As cash-strapped stations continue to struggle with ever-present programming needs, syndicators have stepped up their first-time off-cable reality show offerings to the broadcast syndication market. But buyers and sellers alike are taking a thoughtful approach to these new acquisitions and their longer-term implications.

This year has been the toughest in stations' history. Plunging revenue and evaporated profit margins have eliminated cash stations need to purchase programs and maintain license fees. They need to fill time periods with fresh, branded shows at a limited price. Off-cable programs fit the bill, say several syndicators.

Two of them are offering stations unscripted shows off their parent corporations' co-owned cable networks. NBC Universal has cleared Bravo's Real Housewives franchise on stations covering more than 60% of the country, and Twentieth Television has taken National Geographic's The Dog Whisperer out for sale. Nat Geo is a joint venture between Twentieth parent News Corp. and National Geographic.

“What's great with Dog Whisperer and Real Housewives is that they are proven,” says Greg Meidel, president of Twentieth Television. “Women know these TV shows. You would have to go out and spend millions of dollars in marketing, promotions and co-op to get close to the level of awareness that we already have for these shows.”

Debmar-Mercury is offering E!'s long-running True Hollywood Story as a one-hour strip with 500 episodes in the can.

Dog Whisperer, Real Housewives and THS are being sold on an all-barter basis. Twentieth and NBCU will keep 7½ minutes of advertising in Whisperer and Housewives, respectively, and give 7½ minutes to the stations. Debmar's deal for THS calls for stations to keep 9 minutes of ad time, while Debmar sells 5 minutes.

Debmar believes THS will work because the show is well known and each episode offers a closed story arc. However, off-cable gems are not being positioned as a cure-all. “These shows should be considered utility players,” says Mort Marcus, co-president of Debmar-Mercury. “They shouldn't be considered long-term answers to station problems.”

Cable properties get very different reactions in a broadcast market than they do on cable, says Dave Morgan, president of Litton Entertainment, who successfully sold stations The Weather Channel's Storm Stories. They have to be matched to stations with care. “Each cable show is specifically manufactured for that cable network,” he says. “Whether or not cable shows will work on broadcast depends on whether the show has the right tone for that station and on how exposed that show has been on the cable network.”

Steven Schiffman, Nat Geo's general manager, is pitching Whisperer's growth on the network as evidence of its widening appeal. “When we debuted the show in 2003, we had 71,000 viewers,” he says. “That increased to 352,000 viewers in the 2005-2006 season, and today we're up to 462,000 viewers. That represents a 31% increase in just three years.

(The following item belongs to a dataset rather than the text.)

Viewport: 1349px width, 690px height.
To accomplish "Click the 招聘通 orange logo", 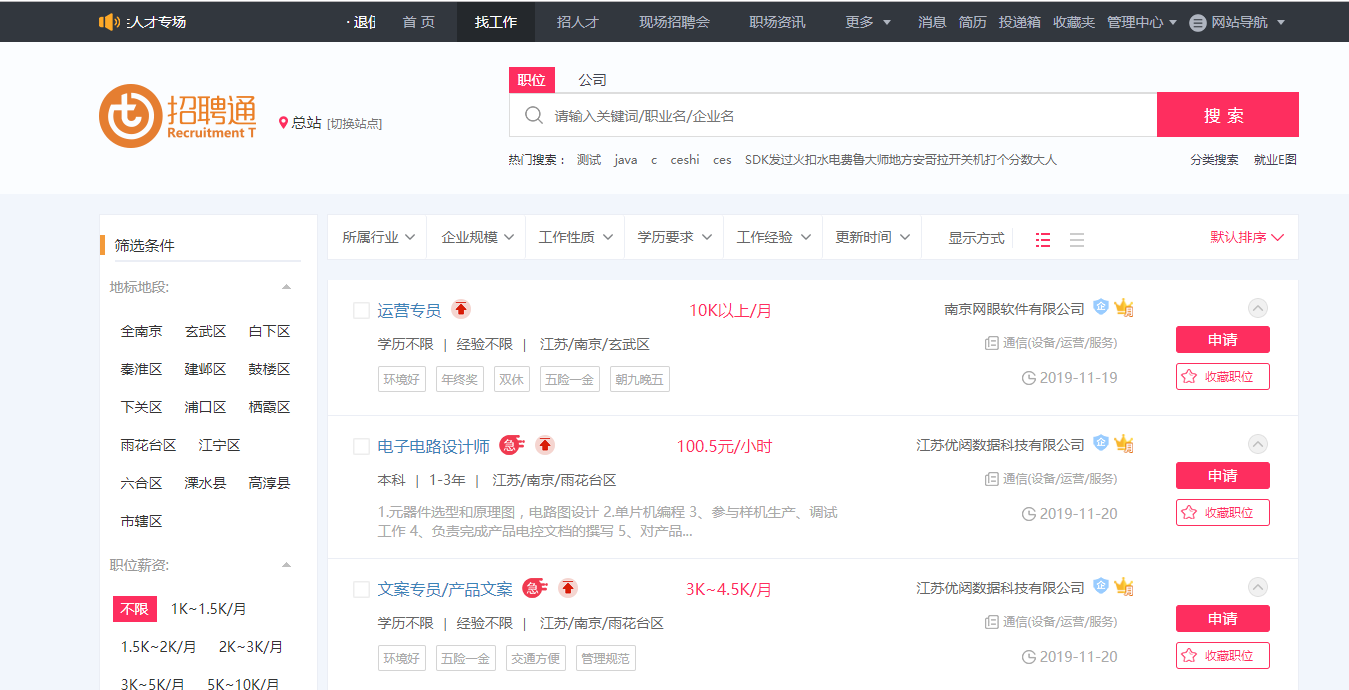I will pos(130,116).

From a cumulative perspective, nearly 11 million viewers tune in to Dog Whisperer each week.”

Real Housewives has been a ratings hit for Bravo, particularly among key female demographics, according to Sean O'Boyle, NBC Universal Domestic TV's executive VP and general manager. “The ratings were what convinced us to take the show out,” he says. NBCU also is selling it as a one-year deal so stations can make a short-term commitment.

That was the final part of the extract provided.